Records excerpted from a collection
<<<<

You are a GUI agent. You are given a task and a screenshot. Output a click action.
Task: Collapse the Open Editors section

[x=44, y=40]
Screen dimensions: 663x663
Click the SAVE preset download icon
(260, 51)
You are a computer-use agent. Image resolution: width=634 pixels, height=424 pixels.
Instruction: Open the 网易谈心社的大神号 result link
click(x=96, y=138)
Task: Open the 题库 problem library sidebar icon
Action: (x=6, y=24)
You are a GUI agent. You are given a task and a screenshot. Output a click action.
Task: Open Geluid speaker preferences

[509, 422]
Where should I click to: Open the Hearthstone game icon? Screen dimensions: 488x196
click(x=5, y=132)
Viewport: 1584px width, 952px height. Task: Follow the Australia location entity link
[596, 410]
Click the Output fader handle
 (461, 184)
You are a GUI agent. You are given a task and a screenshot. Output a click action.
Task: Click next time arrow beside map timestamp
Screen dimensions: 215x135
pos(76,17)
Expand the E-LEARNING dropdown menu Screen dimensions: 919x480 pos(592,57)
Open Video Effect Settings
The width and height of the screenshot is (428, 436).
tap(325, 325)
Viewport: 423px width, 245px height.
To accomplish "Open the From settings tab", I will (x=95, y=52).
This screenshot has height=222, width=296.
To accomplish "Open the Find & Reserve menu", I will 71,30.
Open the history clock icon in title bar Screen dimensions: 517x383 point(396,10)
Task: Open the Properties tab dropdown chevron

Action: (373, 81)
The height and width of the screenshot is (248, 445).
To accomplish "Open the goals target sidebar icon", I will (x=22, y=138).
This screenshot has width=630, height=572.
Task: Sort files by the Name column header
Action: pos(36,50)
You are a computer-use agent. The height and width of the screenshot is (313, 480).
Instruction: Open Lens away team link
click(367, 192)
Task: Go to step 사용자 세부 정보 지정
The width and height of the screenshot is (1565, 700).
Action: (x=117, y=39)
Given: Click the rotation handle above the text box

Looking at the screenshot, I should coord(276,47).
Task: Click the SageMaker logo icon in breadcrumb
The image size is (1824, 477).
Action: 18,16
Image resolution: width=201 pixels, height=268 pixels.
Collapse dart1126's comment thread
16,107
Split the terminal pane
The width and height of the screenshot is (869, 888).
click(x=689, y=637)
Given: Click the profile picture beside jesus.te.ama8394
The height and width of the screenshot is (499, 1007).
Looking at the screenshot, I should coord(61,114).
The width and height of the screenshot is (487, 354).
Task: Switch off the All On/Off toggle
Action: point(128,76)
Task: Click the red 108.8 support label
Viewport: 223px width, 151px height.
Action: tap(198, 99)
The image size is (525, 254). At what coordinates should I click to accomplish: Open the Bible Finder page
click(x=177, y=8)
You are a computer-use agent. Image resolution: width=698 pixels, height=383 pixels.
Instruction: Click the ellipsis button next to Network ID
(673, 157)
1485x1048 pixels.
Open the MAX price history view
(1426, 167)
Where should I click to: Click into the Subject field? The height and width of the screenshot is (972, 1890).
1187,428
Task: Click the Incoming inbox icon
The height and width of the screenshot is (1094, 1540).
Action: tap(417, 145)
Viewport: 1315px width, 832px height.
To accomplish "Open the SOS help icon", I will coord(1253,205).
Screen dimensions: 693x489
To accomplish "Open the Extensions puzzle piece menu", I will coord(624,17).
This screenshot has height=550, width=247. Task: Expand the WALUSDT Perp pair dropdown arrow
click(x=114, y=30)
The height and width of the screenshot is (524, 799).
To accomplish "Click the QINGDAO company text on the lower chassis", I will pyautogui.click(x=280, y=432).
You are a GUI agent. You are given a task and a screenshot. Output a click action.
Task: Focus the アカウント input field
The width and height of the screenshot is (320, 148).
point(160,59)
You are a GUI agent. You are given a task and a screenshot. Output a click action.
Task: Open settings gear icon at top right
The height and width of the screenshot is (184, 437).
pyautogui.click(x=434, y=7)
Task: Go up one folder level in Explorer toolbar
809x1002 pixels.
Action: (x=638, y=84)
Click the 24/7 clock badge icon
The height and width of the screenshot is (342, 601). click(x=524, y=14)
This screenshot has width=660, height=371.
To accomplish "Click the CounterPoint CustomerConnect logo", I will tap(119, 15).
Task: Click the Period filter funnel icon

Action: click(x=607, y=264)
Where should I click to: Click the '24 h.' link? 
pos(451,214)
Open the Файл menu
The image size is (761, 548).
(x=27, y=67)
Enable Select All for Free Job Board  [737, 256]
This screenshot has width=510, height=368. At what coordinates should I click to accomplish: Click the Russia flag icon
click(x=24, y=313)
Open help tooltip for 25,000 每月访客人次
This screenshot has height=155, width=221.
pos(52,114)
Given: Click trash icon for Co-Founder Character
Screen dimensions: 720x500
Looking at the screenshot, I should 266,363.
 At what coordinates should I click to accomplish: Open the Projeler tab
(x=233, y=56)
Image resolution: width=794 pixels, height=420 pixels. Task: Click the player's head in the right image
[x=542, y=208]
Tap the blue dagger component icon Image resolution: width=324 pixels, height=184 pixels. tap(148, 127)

>>>>

WORK REQUIRED
Answer with a single number: the count of lines in the records that contain "computer".

TASK ANSWER
3